## [READING PASSAGE]
%%
Ecology of Information
Yeah: blog-wise sourcing Wolff's words!
Michael Wolff, a media columnist for Vanity Fair: "Media companies can't hold an audience because what they produce is shit," he said. Today's media-savvy consumers realize that they're "just being sold something," so they "turn the dial or toss the magazine. We've created a situation of such high disposability of information that, of course, the value is going to drop. ... The ecology of information has been disrupted because there is so much information that nobody has authority."
Wolff expressed even less love for the bloggers: "I'm not going to be part of this blog stuff. ... By all rights, 18 months from now we should be looking back at this and all kind of embarrassed to say the word blog -- I hope."
"A profound change has happened. The ecology of information has altered, and virtually nobody (at least nobody who has a job) has been willing to really examine the implications of information flowing not from it's usual source but from so many other sources. The implications of one person having this remarkable control. I mean, that's the reversal. It used to be that if you were an information provider you had control. Now you have no control. Control has absolutely passed to the consumer.
"The ecology of information has been disrupted because there is so much information that nobody has authority. So if you're in the information business what you have been customarily selling is authority: "We know. We have information." Nobody believes that you have information anymore. Nobody believes your information should not be qualified by other information.
%%
## [DATA LINES]
%%
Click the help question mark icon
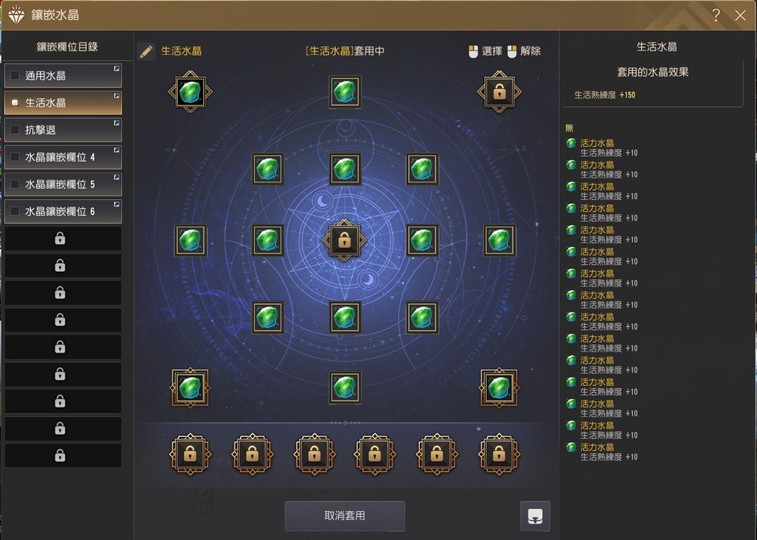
%%
%%
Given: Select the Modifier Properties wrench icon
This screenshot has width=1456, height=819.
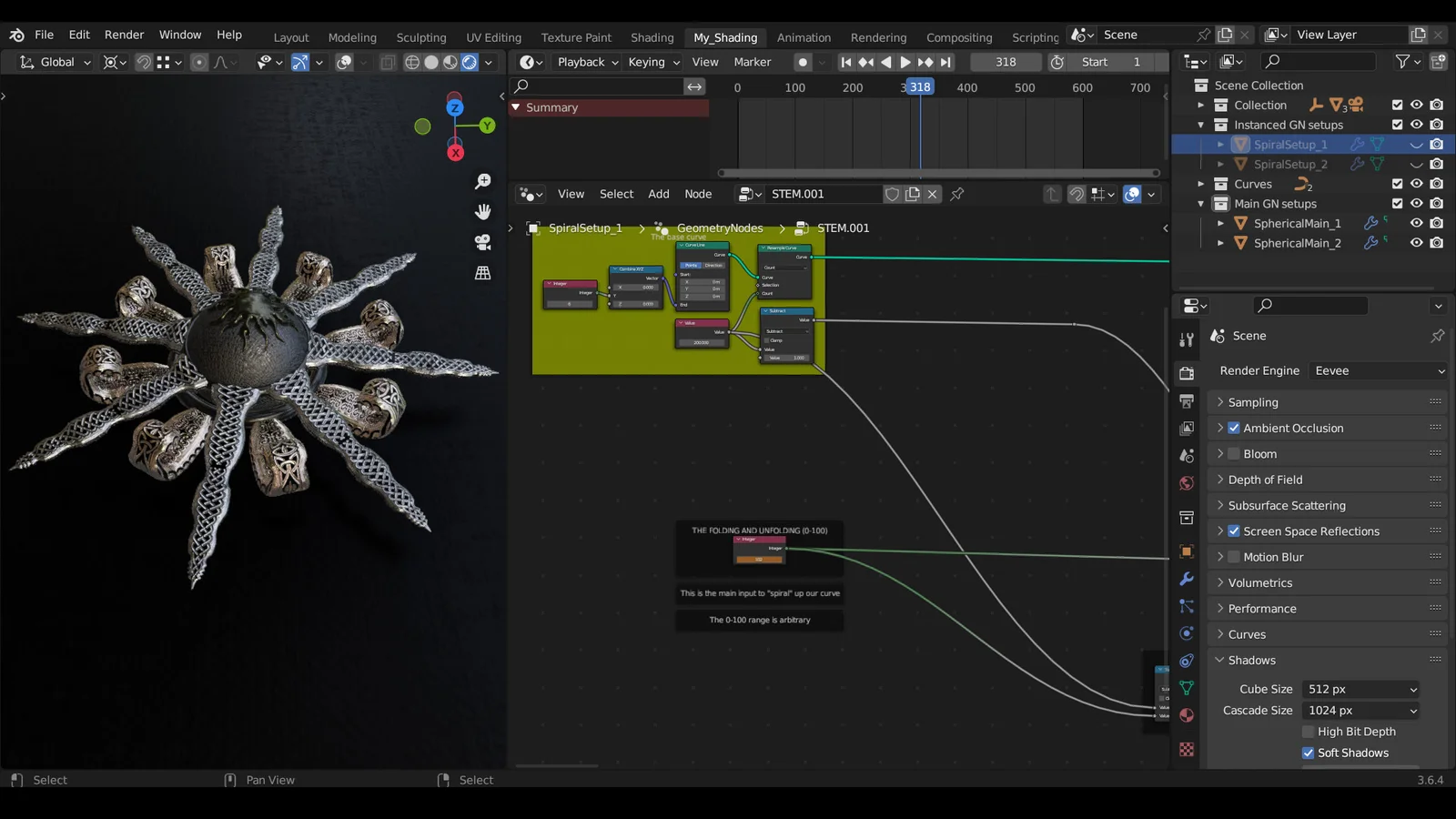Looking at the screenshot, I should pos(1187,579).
%%
## [STATED PROBLEM]
Pull out the entire post on the ecology of information, word for word. The lines are separate material unrelated to the post on the ecology of information.

## [ANSWER TO THIS EXERCISE]
Ecology of Information
Yeah: blog-wise sourcing Wolff's words!
Michael Wolff, a media columnist for Vanity Fair: "Media companies can't hold an audience because what they produce is shit," he said. Today's media-savvy consumers realize that they're "just being sold something," so they "turn the dial or toss the magazine. We've created a situation of such high disposability of information that, of course, the value is going to drop. ... The ecology of information has been disrupted because there is so much information that nobody has authority."
Wolff expressed even less love for the bloggers: "I'm not going to be part of this blog stuff. ... By all rights, 18 months from now we should be looking back at this and all kind of embarrassed to say the word blog -- I hope."
"A profound change has happened. The ecology of information has altered, and virtually nobody (at least nobody who has a job) has been willing to really examine the implications of information flowing not from it's usual source but from so many other sources. The implications of one person having this remarkable control. I mean, that's the reversal. It used to be that if you were an information provider you had control. Now you have no control. Control has absolutely passed to the consumer.
"The ecology of information has been disrupted because there is so much information that nobody has authority. So if you're in the information business what you have been customarily selling is authority: "We know. We have information." Nobody believes that you have information anymore. Nobody believes your information should not be qualified by other information.